Francesca Lawson is thinking back to the International Women’s Day social media posts she had to write for companies keen to show their commitment to the female cause.

“A lot of the things they were wanting to say were just not true,” she continued. Yet as a professional social media copywriter, she had to post these statuses that came from “people higher up than me who wanted to communicate how good we were as a company.”

In a gloriously satisfying twist, Lawson’s Gender Pay Gap Bot, co-created with her partner Ali Fensome, a software consultant, totally changed the direction of International Women’s Day 2022 for companies on Twitter, wreaking havoc among social media teams across the nation.

Calling for “deeds not words”, the account – named Gender Pay Gap Bot – indiscriminately retweeted companies across the UK mentioning International Women’s Day with their own gender pay gap figures, which measure women’s median hourly pay compared to men’s. 

The bot was created by the couple last year, born into the world just in time for IWD 2021, when it managed to tweet 900 times before being blocked by Twitter by lunch. To avoid Twitter’s accusation of “spamming”, Fensome designed Bot V2 to spread out tweets rather than retweeting instantly, removed the company’s Twitter handle from the retweet, and avoid hashtags. 

These tweeks took it from “spam-bot” to “valuable resource” and to say it was welcomed would be modest. Mid-morning retweets from Guardian journalist Carole Cadwalladr and writer Caitlin Moran helped to bolster momentum, and by the end of the day over 200,000 followers were eagerly awaiting which company would be next. 

Yet, for companies so eager to show their commitment to female empowerment, the sharing of this publicly available information wasn’t always gladly received. 

“We’ve had a lot of people attempting to circumvent the bot by deleting and reposting, we’ve had companies block us, we’ve had people block their accounts,” said Lawson, though since the company’s Twitter handle remains in the retweeted url, there really was little hiding. 

But to be vindictive or to catch people out wasn’t their intention. “We’re literally just stating the facts, you go away and make your own decisions about what that means,” she continues.

“I think people in companies being called out literally have never seen their own gender pay gap,” adds Fensome. “I get the sense that most people don’t even know the data exists.”

Despite being overwhelmed by positive responses to the bot, Lawson was disappointed by how few companies have owned up to their figures and committed to doing better, which is the kind of response the couple would have liked to see.

“More often it’s explaining why their gender pay gap is acceptable, or why they’ve been hard-done by the furlough scheme,” explains Fensome.

Young’s Pubs, where “women’s median hourly pay is 73.2 per cent lower than mens” according to Gender Pay Gap Bot’s use of government data, wanted it on the record that due to the furlough scheme brought in over the pandemic, its gender pay gap was “significantly distorted”.

“I don’t have much time or tears for that, quite frankly,” said Fensome. “They chose to furlough who they furloughed.

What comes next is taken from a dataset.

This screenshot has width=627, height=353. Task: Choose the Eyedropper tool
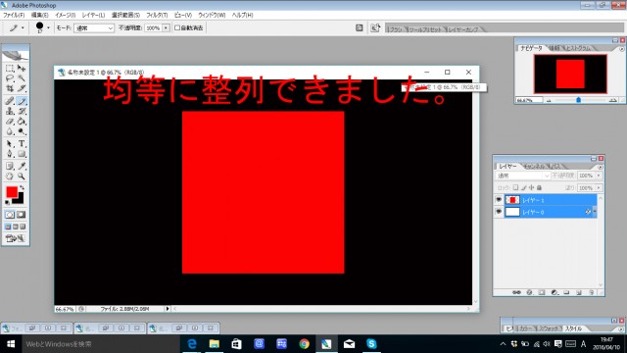(x=22, y=166)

They could have looked at their gender pay gap before furloughing all the women, or all the high paid women, the situation was totally in their hands.”

The UK’s gender pay gap increased during the pandemic to 15.5 per cent. It is a government requirement that all companies with 250 or more employees publish their gender pay gap data every year and publish it on their websites. 

After the success of the Gender Pay Gap Bot, the duo have already got their sights set on other ways to highlight inequality through data. Something to do with LGBTQ+ inequality says Lawson, “because everyone puts a rainbow flag on their logos without actually engaging in much work during Pride month.” 

And they say they’ve even had an inquiry from Greenpeace to do something highlighting companies carbon emissions in the face of greenwashing

The only thing standing in their way is the availability of data. It’s not yet mandatory for companies to report their ethnicity pay gaps, but the couple say that it should be. 

“As and when that data does come out, we’d love to be able to use that as another tool to hold companies to account for the inequalities that exist within their organisation.”